Moody's said the burden of that support would fall most heavily on the euro zone's top-rated states. It said its actions on Germany, the Netherlands and Luxembourg mean it now has negative outlooks on all the countries "whose balance sheets are expected to bear the main financial burden of support."
The agency put France and Austria on negative outlook in February.
Finland escaped a negative outlook partly because of its small and domestically oriented banking system and its limited trade links with the rest of the euro area, Moody's said.
Ratings agency Standard & Poor's has a stable outlook for Germany but negative outlooks for Luxembourg, the Netherlands and Finland. All are rated 'AAA'.
Fitch gives all four the top rating and stable outlooks.
Moody's ratings Spanish bond prices are surging and it's costing 7.5% to borrow for ten years and 7.4% to borrow for five years and more than 6.5% when borrowing for two years.In short Spain is now paying more to service its debt over six months than Slovakia and the Czech Republic pay for ten year debt!

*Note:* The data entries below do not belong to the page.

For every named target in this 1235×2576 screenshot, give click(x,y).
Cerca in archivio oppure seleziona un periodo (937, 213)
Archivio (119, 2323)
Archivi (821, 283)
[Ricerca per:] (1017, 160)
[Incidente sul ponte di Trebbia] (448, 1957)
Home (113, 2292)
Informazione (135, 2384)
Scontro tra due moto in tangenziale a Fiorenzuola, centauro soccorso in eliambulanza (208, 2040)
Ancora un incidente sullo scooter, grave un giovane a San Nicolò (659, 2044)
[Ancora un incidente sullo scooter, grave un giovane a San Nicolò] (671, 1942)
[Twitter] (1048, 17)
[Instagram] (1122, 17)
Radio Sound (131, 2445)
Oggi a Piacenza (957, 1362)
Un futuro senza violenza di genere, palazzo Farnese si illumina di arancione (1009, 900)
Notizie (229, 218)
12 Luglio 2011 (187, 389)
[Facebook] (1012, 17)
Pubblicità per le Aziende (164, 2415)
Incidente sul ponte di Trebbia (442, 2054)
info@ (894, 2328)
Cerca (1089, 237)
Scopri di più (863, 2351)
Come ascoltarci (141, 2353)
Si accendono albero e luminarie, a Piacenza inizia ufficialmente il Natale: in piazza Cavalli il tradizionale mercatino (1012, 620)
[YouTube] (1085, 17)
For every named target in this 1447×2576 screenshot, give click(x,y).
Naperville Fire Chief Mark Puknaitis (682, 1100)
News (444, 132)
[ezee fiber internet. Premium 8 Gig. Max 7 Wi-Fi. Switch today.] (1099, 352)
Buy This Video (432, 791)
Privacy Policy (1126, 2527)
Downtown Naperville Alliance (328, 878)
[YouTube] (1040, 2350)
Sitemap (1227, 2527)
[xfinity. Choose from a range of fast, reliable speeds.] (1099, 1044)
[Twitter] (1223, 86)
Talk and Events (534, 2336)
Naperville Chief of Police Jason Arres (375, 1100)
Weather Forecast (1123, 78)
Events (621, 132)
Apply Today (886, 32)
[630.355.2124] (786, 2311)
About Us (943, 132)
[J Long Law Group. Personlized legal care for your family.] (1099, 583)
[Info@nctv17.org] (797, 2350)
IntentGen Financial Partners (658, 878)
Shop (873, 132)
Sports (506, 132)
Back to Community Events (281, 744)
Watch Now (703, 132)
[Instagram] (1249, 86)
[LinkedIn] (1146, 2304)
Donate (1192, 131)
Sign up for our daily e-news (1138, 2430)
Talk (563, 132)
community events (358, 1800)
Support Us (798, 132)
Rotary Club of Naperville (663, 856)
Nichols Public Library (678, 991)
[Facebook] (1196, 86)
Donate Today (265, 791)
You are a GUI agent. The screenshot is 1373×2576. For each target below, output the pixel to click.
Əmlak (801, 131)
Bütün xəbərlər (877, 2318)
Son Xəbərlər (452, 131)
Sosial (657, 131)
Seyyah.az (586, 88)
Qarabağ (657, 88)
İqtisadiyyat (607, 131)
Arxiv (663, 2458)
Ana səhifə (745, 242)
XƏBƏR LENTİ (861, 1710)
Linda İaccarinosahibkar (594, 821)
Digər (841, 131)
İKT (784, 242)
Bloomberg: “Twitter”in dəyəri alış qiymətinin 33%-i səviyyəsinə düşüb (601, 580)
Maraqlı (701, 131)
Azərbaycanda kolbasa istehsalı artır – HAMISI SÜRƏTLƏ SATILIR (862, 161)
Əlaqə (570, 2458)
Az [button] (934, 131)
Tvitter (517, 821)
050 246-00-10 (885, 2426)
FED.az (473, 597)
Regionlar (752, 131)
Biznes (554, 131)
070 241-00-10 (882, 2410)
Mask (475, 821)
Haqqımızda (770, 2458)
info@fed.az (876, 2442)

Meanwhile the euro zone's private sector shrank for a sixth month in July as manufacturing output nosedived, adding to the likelihood that the region will slump back into recession,according to the Eurozone Composite Purchasing Managers' Index.
A full Spanish bailout is inevitable.It could cost 400-500 billion, hence the threat to the ratings of core countries.The ECB might be forced to get back into the bond market if only to try to protect Italy for a few weeks and delay the need for crisis moves until September.Those VIP seats at the Olympics won't fill themselves.